Authors: Rebecca J Linger, Esther J Belikoff, Ying Yan, Fang Li, Holly A Wantuch and Max Scott, North Carolina State University; Helen Fitzsimons, Massey University, New Zealand
Published: Online March 22, 2016, in BMC Biotechnology
Abstract: Diabetes and its concurrent complications impact a significant proportion of the population of the U.S. and create a large financial burden on the American health care system. FDA-approved maggot debridement therapy (MDT), the application of sterile laboratory-reared Lucilia sericata (green bottle fly) larvae to wounds, is a cost effective and successful treatment for diabetic foot ulcers and other medical conditions. Human platelet derived growth factor-BB (PDGF-BB) is a secreted dimeric peptide growth factor that binds the PDGF receptor. PDGF-BB stimulates cell proliferation and survival, promotes wound healing, and has been investigated as a possible topical treatment for non-healing wounds. Genetic engineering has allowed for expression and secretion of human growth factors and other proteins in transgenic insects.

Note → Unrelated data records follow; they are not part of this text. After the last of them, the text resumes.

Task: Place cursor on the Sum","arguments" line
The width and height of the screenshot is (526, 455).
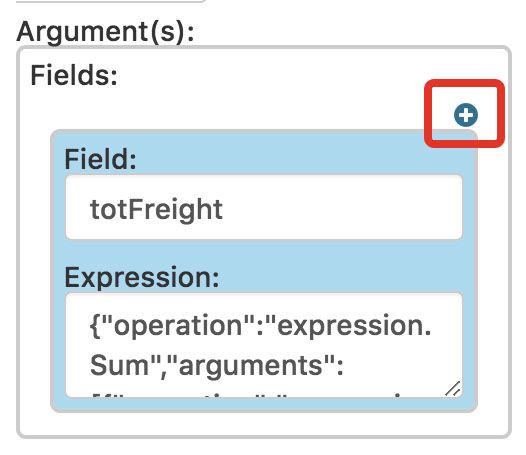Action: pyautogui.click(x=217, y=365)
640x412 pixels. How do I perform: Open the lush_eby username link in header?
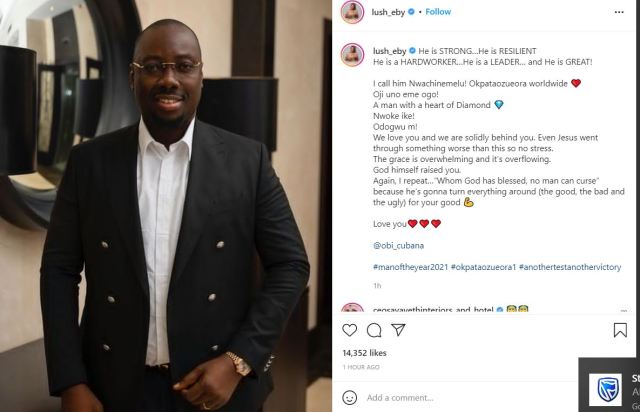tap(388, 12)
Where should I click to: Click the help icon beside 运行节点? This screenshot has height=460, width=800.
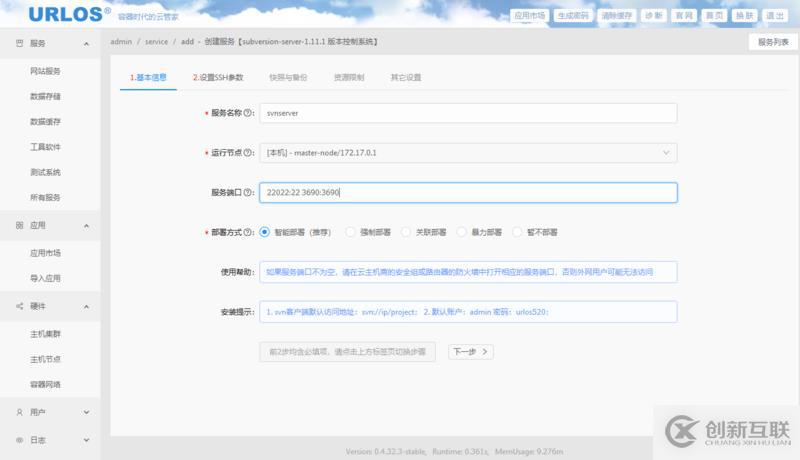pyautogui.click(x=248, y=153)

Here, we present a novel concept in MDT technology that combines the established benefits of MDT with the power of genetic engineering to promote healing. The focus of this study is to create and characterize strains of transgenic L. sericata that express and secrete PDGF-BB at detectable levels in adult hemolymph, whole larval lysate, and maggot excretions/secretions (ES), with potential for clinical utility in wound healing.